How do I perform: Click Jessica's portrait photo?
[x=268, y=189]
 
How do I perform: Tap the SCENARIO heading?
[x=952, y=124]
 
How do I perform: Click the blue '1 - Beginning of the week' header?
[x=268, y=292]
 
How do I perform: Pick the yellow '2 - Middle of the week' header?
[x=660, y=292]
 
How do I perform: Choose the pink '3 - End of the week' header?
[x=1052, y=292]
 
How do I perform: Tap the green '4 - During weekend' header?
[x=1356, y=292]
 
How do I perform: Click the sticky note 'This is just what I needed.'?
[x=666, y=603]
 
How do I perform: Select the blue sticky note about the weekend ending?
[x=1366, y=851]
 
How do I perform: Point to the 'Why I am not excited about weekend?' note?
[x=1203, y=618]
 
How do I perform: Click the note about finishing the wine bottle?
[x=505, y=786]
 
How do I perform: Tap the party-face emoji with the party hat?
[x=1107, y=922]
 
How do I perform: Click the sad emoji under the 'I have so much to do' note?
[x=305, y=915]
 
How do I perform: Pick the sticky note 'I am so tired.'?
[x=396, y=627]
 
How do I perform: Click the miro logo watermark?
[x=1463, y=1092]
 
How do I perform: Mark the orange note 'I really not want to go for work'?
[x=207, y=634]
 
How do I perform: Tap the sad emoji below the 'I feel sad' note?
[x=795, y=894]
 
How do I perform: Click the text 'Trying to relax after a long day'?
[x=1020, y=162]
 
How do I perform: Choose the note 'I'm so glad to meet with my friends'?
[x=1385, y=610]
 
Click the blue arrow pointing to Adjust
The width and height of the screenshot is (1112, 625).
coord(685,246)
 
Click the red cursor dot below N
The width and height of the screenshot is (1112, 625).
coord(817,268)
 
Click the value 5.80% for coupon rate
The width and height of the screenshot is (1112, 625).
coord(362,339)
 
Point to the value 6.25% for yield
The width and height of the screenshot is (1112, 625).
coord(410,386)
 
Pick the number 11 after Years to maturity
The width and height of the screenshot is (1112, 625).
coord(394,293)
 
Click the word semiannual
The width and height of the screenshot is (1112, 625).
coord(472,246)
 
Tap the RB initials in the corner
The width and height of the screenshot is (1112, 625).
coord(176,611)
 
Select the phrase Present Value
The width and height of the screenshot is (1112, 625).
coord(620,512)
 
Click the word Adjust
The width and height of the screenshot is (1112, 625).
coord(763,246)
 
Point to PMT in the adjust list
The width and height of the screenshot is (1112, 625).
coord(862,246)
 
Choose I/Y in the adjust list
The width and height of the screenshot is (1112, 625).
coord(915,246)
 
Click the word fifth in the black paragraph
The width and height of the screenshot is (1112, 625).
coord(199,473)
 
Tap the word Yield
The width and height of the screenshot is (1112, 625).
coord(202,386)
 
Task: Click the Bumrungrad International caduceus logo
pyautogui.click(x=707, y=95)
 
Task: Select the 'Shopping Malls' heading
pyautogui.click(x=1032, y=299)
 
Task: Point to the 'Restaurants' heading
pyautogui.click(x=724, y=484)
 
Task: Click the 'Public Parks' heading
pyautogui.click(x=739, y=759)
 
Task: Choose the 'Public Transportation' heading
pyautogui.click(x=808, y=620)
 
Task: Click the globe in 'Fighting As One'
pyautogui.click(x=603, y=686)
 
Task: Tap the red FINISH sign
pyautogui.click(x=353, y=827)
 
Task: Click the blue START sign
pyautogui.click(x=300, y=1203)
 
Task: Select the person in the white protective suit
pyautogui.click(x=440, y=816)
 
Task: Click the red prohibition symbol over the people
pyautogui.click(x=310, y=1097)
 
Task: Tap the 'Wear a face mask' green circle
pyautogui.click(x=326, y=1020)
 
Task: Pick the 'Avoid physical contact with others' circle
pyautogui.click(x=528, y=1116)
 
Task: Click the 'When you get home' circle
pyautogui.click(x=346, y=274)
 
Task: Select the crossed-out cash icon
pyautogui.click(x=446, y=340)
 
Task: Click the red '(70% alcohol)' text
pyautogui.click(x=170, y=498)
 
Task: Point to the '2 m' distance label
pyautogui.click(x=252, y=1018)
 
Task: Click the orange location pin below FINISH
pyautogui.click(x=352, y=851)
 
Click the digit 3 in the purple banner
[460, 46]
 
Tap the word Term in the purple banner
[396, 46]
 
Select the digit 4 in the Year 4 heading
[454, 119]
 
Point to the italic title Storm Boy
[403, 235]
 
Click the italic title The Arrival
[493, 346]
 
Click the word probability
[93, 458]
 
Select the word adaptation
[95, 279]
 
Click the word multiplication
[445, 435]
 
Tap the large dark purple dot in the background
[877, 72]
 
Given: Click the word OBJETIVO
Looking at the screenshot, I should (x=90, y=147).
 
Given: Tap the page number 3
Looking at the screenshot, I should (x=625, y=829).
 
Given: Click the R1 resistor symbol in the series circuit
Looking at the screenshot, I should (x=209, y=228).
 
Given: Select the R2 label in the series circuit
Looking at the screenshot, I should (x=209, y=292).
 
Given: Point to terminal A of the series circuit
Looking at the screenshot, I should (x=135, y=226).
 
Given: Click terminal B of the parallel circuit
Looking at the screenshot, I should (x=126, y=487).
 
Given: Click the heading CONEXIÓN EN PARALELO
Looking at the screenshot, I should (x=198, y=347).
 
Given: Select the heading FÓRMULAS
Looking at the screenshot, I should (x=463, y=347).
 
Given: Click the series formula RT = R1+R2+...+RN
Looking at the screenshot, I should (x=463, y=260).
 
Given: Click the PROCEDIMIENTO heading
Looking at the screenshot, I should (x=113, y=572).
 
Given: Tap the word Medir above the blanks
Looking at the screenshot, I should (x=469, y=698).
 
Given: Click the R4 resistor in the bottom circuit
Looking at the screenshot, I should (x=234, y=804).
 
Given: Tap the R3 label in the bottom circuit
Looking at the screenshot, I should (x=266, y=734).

^^^^^^^^^^^^^^^^

-- EXERCISE GOAL --
Can you repeat all of the material above word for word, with no changes?

-- TASK OUTPUT --
How do I perform: Click Jessica's portrait photo?
[x=268, y=189]
 
How do I perform: Tap the SCENARIO heading?
[x=952, y=124]
 
How do I perform: Click the blue '1 - Beginning of the week' header?
[x=268, y=292]
 
How do I perform: Pick the yellow '2 - Middle of the week' header?
[x=660, y=292]
 
How do I perform: Choose the pink '3 - End of the week' header?
[x=1052, y=292]
 
How do I perform: Tap the green '4 - During weekend' header?
[x=1356, y=292]
 
How do I perform: Click the sticky note 'This is just what I needed.'?
[x=666, y=603]
 
How do I perform: Select the blue sticky note about the weekend ending?
[x=1366, y=851]
 
How do I perform: Point to the 'Why I am not excited about weekend?' note?
[x=1203, y=618]
 
How do I perform: Click the note about finishing the wine bottle?
[x=505, y=786]
 
How do I perform: Tap the party-face emoji with the party hat?
[x=1107, y=922]
 
How do I perform: Click the sad emoji under the 'I have so much to do' note?
[x=305, y=915]
 
How do I perform: Pick the sticky note 'I am so tired.'?
[x=396, y=627]
 
How do I perform: Click the miro logo watermark?
[x=1463, y=1092]
 
How do I perform: Mark the orange note 'I really not want to go for work'?
[x=207, y=634]
 
How do I perform: Tap the sad emoji below the 'I feel sad' note?
[x=795, y=894]
 
How do I perform: Click the text 'Trying to relax after a long day'?
[x=1020, y=162]
 
How do I perform: Choose the note 'I'm so glad to meet with my friends'?
[x=1385, y=610]
 
Click the blue arrow pointing to Adjust
The width and height of the screenshot is (1112, 625).
coord(685,246)
 
Click the red cursor dot below N
The width and height of the screenshot is (1112, 625).
coord(817,268)
 
Click the value 5.80% for coupon rate
The width and height of the screenshot is (1112, 625).
coord(362,339)
 
Point to the value 6.25% for yield
The width and height of the screenshot is (1112, 625).
coord(410,386)
 
Pick the number 11 after Years to maturity
The width and height of the screenshot is (1112, 625).
coord(394,293)
 
Click the word semiannual
The width and height of the screenshot is (1112, 625).
coord(472,246)
 
Tap the RB initials in the corner
The width and height of the screenshot is (1112, 625).
coord(176,611)
 
Select the phrase Present Value
The width and height of the screenshot is (1112, 625).
coord(620,512)
 
Click the word Adjust
The width and height of the screenshot is (1112, 625).
coord(763,246)
 
Point to PMT in the adjust list
The width and height of the screenshot is (1112, 625).
coord(862,246)
 
Choose I/Y in the adjust list
The width and height of the screenshot is (1112, 625).
coord(915,246)
 
Click the word fifth in the black paragraph
The width and height of the screenshot is (1112, 625).
coord(199,473)
 
Tap the word Yield
The width and height of the screenshot is (1112, 625).
coord(202,386)
 
Task: Click the Bumrungrad International caduceus logo
pyautogui.click(x=707, y=95)
 
Task: Select the 'Shopping Malls' heading
pyautogui.click(x=1032, y=299)
 
Task: Point to the 'Restaurants' heading
pyautogui.click(x=724, y=484)
 
Task: Click the 'Public Parks' heading
pyautogui.click(x=739, y=759)
 
Task: Choose the 'Public Transportation' heading
pyautogui.click(x=808, y=620)
 
Task: Click the globe in 'Fighting As One'
pyautogui.click(x=603, y=686)
 
Task: Tap the red FINISH sign
pyautogui.click(x=353, y=827)
 
Task: Click the blue START sign
pyautogui.click(x=300, y=1203)
 
Task: Select the person in the white protective suit
pyautogui.click(x=440, y=816)
 
Task: Click the red prohibition symbol over the people
pyautogui.click(x=310, y=1097)
 
Task: Tap the 'Wear a face mask' green circle
pyautogui.click(x=326, y=1020)
 
Task: Pick the 'Avoid physical contact with others' circle
pyautogui.click(x=528, y=1116)
 
Task: Click the 'When you get home' circle
pyautogui.click(x=346, y=274)
 
Task: Select the crossed-out cash icon
pyautogui.click(x=446, y=340)
 
Task: Click the red '(70% alcohol)' text
pyautogui.click(x=170, y=498)
 
Task: Point to the '2 m' distance label
pyautogui.click(x=252, y=1018)
 
Task: Click the orange location pin below FINISH
pyautogui.click(x=352, y=851)
 
Click the digit 3 in the purple banner
[460, 46]
 
Tap the word Term in the purple banner
[396, 46]
 
Select the digit 4 in the Year 4 heading
[454, 119]
 
Point to the italic title Storm Boy
[403, 235]
 
Click the italic title The Arrival
[493, 346]
 
Click the word probability
[93, 458]
 
Select the word adaptation
[95, 279]
 
Click the word multiplication
[445, 435]
 
Tap the large dark purple dot in the background
[877, 72]
 
Given: Click the word OBJETIVO
Looking at the screenshot, I should (x=90, y=147).
 
Given: Tap the page number 3
Looking at the screenshot, I should (x=625, y=829).
 
Given: Click the R1 resistor symbol in the series circuit
Looking at the screenshot, I should (x=209, y=228).
 
Given: Select the R2 label in the series circuit
Looking at the screenshot, I should (x=209, y=292).
 
Given: Point to terminal A of the series circuit
Looking at the screenshot, I should (x=135, y=226).
 
Given: Click terminal B of the parallel circuit
Looking at the screenshot, I should (x=126, y=487).
 
Given: Click the heading CONEXIÓN EN PARALELO
Looking at the screenshot, I should (x=198, y=347).
 
Given: Select the heading FÓRMULAS
Looking at the screenshot, I should (x=463, y=347).
 
Given: Click the series formula RT = R1+R2+...+RN
Looking at the screenshot, I should (x=463, y=260).
 
Given: Click the PROCEDIMIENTO heading
Looking at the screenshot, I should (x=113, y=572).
 
Given: Tap the word Medir above the blanks
Looking at the screenshot, I should (x=469, y=698).
 
Given: Click the R4 resistor in the bottom circuit
Looking at the screenshot, I should (x=234, y=804).
 
Given: Tap the R3 label in the bottom circuit
Looking at the screenshot, I should (x=266, y=734).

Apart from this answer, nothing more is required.